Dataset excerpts
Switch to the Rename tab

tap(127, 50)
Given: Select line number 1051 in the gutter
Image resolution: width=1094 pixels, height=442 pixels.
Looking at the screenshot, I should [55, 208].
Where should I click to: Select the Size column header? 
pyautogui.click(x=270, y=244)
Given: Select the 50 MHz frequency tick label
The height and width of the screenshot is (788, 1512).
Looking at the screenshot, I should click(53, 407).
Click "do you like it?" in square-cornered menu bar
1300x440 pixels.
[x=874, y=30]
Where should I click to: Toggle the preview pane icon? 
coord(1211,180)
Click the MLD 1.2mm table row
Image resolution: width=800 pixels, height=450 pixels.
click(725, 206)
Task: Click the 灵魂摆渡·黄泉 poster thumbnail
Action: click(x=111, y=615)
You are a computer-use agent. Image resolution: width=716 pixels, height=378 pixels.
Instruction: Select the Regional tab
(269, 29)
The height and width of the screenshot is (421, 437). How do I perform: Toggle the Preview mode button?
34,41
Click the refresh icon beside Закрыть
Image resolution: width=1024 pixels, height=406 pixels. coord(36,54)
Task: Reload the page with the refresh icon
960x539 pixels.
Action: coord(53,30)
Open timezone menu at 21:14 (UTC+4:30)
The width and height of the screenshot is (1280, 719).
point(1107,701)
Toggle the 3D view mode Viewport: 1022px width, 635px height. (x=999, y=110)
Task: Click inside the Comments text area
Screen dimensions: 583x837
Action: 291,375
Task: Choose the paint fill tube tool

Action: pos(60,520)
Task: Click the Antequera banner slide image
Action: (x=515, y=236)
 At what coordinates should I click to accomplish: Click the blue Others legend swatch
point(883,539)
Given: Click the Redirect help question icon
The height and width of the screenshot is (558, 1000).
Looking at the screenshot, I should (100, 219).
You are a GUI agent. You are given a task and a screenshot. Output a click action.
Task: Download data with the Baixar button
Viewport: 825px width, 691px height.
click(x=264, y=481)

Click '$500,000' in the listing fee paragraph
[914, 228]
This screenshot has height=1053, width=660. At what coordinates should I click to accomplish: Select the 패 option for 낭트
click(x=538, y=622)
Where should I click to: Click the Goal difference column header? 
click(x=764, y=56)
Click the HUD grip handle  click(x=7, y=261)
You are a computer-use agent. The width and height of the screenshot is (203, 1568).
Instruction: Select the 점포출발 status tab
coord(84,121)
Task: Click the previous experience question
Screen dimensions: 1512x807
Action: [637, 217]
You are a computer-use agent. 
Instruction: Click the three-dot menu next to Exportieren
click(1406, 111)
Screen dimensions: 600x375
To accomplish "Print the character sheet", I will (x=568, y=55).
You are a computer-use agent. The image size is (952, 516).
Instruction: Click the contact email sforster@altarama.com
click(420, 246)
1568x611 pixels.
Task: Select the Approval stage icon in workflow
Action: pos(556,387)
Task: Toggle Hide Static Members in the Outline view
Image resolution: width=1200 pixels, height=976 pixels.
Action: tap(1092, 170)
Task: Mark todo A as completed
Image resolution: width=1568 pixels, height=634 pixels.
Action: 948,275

What the task asks
From the entries above, extract each line containing "question".

Exercise result
Given: Click the Redirect help question icon
Task: Click the previous experience question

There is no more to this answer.